- [WHAT YOU ARE ASKED TO DO] Go to the line containing "The height and width of the screenshot is (922, 1316)." in the records below and print it and every following line exactly, on through the line containing "Task: Click the power button in Start", then stop.
Start of DATA FOR THE TASK
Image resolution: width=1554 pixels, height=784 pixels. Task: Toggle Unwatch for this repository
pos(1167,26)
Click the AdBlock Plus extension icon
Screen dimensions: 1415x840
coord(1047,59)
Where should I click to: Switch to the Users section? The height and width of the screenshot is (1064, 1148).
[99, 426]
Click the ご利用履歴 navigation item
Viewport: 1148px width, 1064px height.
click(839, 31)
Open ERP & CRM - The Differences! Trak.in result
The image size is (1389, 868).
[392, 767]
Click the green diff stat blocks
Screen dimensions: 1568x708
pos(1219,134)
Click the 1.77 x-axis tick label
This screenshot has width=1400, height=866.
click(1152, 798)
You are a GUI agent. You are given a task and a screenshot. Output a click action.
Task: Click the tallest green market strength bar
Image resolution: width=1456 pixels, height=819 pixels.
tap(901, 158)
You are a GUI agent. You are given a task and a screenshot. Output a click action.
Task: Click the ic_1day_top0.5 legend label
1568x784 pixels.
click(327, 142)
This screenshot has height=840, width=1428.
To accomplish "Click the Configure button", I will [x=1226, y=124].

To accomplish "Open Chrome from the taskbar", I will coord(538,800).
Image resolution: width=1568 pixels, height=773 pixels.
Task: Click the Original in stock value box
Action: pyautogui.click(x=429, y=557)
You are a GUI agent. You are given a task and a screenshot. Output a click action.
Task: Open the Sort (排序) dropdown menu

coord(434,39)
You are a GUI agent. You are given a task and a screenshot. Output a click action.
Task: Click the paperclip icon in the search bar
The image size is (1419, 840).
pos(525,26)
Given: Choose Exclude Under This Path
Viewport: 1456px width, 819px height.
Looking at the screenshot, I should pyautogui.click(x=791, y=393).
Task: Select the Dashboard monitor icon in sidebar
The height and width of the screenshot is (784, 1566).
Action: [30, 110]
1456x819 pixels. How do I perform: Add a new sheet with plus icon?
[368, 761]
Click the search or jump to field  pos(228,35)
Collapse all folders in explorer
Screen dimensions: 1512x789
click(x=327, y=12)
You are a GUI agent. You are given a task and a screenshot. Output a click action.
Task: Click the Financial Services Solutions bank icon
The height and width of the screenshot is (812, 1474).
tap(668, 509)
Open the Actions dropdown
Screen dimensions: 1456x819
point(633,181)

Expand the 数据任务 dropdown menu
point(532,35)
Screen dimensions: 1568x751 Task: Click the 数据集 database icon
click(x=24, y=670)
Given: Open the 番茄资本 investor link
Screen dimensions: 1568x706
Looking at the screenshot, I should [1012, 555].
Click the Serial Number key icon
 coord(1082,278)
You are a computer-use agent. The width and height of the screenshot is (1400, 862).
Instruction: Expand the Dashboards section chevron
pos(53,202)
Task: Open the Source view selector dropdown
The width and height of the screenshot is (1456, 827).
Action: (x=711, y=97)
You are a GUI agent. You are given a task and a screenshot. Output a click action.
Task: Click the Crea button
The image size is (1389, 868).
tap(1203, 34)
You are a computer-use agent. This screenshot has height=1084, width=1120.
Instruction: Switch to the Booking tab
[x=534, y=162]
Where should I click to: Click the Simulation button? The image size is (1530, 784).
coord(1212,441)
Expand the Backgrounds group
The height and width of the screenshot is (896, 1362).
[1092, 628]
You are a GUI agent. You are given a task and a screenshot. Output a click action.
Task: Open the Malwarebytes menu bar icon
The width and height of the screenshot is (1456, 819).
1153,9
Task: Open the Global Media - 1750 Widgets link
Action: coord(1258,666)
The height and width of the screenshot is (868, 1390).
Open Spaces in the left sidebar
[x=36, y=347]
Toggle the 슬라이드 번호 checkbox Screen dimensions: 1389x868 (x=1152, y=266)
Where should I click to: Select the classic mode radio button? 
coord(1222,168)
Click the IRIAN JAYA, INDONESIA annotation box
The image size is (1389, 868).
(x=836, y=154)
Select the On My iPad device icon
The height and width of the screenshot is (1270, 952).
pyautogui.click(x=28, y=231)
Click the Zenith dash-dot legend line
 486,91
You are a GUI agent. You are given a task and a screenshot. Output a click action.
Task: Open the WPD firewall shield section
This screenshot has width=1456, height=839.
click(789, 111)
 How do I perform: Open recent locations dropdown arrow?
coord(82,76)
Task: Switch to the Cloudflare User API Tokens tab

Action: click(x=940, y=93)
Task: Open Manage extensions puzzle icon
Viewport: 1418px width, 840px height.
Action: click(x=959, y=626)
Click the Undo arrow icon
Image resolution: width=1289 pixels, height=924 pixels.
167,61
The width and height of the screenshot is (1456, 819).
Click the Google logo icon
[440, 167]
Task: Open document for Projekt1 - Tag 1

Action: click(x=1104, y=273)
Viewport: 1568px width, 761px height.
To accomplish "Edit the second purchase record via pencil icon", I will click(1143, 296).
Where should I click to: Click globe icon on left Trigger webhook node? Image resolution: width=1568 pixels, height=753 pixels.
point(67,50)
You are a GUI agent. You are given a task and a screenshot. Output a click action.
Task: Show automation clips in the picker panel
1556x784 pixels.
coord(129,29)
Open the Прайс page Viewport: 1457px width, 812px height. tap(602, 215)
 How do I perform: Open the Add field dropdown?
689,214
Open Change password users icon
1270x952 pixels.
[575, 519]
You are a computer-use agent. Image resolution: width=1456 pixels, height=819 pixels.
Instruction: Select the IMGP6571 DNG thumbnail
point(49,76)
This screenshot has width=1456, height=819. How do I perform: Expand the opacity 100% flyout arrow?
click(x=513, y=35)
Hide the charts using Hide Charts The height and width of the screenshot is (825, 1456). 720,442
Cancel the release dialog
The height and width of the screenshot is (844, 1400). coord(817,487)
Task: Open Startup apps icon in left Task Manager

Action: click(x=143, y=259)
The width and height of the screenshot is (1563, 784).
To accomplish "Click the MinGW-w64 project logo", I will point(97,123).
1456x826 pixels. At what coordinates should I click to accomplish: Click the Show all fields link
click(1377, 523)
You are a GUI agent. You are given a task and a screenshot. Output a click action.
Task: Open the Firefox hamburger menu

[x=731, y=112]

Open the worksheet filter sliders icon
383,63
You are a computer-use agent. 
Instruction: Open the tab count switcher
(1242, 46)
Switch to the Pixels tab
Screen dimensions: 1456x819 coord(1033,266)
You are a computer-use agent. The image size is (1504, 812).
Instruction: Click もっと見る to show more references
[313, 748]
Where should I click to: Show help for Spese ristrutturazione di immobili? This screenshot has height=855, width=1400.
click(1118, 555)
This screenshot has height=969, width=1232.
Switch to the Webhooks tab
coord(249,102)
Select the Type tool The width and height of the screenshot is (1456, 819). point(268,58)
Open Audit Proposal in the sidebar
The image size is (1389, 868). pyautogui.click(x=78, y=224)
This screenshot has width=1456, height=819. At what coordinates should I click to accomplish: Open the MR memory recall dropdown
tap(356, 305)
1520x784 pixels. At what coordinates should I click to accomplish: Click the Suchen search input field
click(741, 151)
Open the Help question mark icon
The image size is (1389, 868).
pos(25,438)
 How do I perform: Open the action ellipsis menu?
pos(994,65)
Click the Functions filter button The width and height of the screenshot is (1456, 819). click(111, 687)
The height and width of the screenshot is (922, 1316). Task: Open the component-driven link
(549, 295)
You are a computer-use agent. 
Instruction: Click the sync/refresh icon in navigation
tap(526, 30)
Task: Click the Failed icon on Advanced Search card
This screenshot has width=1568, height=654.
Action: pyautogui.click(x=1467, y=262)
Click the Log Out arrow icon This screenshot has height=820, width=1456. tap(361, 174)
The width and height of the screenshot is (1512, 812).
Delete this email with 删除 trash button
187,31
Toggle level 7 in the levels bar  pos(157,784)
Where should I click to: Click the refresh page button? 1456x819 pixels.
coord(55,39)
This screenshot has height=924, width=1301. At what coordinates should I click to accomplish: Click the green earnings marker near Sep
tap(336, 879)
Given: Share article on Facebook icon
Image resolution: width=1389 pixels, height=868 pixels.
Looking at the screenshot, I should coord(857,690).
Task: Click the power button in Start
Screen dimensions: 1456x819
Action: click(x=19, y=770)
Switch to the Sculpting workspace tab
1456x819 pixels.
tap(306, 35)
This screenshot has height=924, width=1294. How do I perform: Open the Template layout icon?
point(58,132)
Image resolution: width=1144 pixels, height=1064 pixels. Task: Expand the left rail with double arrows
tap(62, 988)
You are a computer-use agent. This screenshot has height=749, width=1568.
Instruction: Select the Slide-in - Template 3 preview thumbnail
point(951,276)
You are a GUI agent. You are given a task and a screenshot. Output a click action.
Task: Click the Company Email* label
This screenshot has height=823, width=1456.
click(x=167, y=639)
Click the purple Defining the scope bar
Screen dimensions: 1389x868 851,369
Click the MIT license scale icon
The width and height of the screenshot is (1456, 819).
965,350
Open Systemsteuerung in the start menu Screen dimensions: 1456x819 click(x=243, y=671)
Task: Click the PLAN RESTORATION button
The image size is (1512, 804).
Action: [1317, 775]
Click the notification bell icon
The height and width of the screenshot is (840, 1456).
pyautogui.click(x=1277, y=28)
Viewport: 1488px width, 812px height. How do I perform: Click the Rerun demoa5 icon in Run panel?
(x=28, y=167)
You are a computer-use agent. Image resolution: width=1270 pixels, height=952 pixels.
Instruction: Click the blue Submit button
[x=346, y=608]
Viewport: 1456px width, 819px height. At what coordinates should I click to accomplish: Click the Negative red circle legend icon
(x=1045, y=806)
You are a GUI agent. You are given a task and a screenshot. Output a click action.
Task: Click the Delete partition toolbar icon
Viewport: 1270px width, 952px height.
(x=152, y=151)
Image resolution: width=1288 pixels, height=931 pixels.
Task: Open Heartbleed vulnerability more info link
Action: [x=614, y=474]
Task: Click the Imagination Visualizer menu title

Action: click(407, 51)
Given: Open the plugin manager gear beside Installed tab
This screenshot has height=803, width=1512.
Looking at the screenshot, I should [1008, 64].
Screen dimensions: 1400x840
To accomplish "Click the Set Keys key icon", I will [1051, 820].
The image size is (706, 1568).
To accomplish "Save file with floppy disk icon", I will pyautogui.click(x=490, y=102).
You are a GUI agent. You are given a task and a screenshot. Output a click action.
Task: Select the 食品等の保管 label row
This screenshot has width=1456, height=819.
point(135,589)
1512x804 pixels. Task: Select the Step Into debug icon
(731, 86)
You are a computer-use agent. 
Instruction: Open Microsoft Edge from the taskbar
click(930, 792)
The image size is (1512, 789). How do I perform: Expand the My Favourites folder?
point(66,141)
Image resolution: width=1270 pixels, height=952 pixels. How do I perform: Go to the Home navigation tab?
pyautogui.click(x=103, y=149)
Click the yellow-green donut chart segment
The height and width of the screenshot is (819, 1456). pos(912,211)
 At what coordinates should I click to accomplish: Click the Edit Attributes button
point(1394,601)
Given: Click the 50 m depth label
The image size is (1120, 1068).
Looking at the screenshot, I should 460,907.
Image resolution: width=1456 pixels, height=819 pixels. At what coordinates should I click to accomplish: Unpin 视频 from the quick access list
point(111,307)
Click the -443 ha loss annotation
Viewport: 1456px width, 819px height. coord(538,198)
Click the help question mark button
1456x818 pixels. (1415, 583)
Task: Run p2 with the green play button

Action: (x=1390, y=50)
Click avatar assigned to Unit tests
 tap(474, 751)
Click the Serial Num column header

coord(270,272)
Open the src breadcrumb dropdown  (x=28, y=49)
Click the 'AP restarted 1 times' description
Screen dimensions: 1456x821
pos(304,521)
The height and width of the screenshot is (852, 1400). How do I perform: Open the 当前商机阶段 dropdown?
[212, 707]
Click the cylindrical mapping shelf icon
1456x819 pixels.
End of DATA FOR THE TASK
- [EXERCISE SOLUTION]
The height and width of the screenshot is (922, 1316). Task: Open the component-driven link
(549, 295)
You are a computer-use agent. 
Instruction: Click the sync/refresh icon in navigation
tap(526, 30)
Task: Click the Failed icon on Advanced Search card
This screenshot has width=1568, height=654.
Action: pyautogui.click(x=1467, y=262)
Click the Log Out arrow icon This screenshot has height=820, width=1456. tap(361, 174)
The width and height of the screenshot is (1512, 812).
Delete this email with 删除 trash button
187,31
Toggle level 7 in the levels bar  pos(157,784)
Where should I click to: Click the refresh page button? 1456x819 pixels.
coord(55,39)
This screenshot has height=924, width=1301. At what coordinates should I click to accomplish: Click the green earnings marker near Sep
tap(336, 879)
Given: Share article on Facebook icon
Image resolution: width=1389 pixels, height=868 pixels.
Looking at the screenshot, I should coord(857,690).
Task: Click the power button in Start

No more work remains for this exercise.